Attracting and retaining talent is critical to the success of your business. But in a competitive marketplace, it’s easier said than done. You can promote your team-driven culture, your flexible work schedule, and your wide-ranging benefits, but there’s no getting around it: money talks. Providing equity compensation is one way you can make sure your offer package comes through loud and clear.
Since there are several types of equity compensation you could offer, I’ve decided to break this topic up over a series of blog posts. First up: employee stock option plans. Not to be confused with employee stock ownership plans (ESOPs), employee stock option plans involve granting your employees the right to purchase your company’s stock at a fixed price for a stated period of time. (An ESOP involves giving stock to employees.)
There are two main types of stock option plans: non-qualified stock options and incentive stock options. Before you decide which type to implement at your company, it’s important to consider the tax characteristics, statutory requirements, and employee impacts associated with both. Here’s a quick look at each.

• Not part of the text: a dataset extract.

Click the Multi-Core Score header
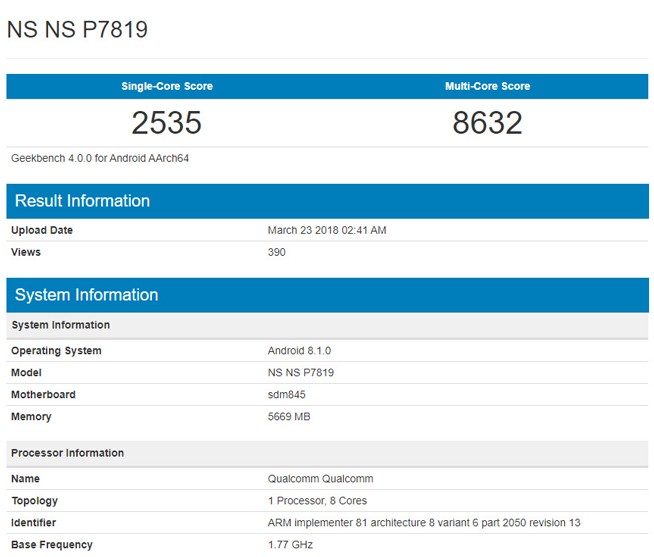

Non-Qualified Stock Options (NQSO)
NQSOs can be offered without restriction, and they can also be offered to vendors, contractors, and board of director members—not just employees. Other benefits of NQSOs include:
- No limitation for the option duration, holding period, or aggregate amount to first become exercisable (i.e., eligible for the employee to buy) in any calendar year
- No statutory guidelines for the plan
- Provides a company with greater flexibility in structuring the plan
Expenses recorded on your company’s financial statements for NQSOs are non-deductible for tax purposes. However, you’re allowed to take a tax deduction in the year the option is exercised. In the year of exercise, you would be entitled to a deduction equal to the spread between the fair market value and exercise price of the option. This amount is reported as income on the employee’s Form W-2 or on a non-employee’s Form 1099.
If your company is required to track the balance of deferred tax assets and liabilities under ASC 740, it’s important to keep records of the amounts that have been historically expensed on your financial statements for each NQSO. These amounts will be included in your deferred tax assets and will reverse upon exercise or forfeiture. The truth is, it’s good practice to keep these records regardless of ASC 740 reporting.
Incentive Stock Options (ISO)
ISOs are similar to NQSOs except for their tax treatment and statutory requirements. Benefits of these plans include:
- Enhanced employee incentives
- No tax withholding requirements
Unlike NQSOs, ISOs can be offered only to employees of your company. To be eligible, an employee must be employed at all times during the period beginning on the date the option is granted and ending three months before the date the option is exercised. Other requirements for ISO plans include:
- Plans must be granted under a shareholder-approved written plan
- The options must be exercised within 10 years
- Maximum grant of $100,000 per person
- Options are non-transferable, except at death
- Minimum holding period of two years from the grant date and one year from the date of exercise
- Options must be exercised during employment or within three months after separation
Similar to NQSOs, the expenses recorded on your financial statements for ISOs are non-deductible. In contrast, you are not permitted take a tax deduction when ISOs are exercised. Moreover, ISOs are not reported as income on an employee’s Form W-2.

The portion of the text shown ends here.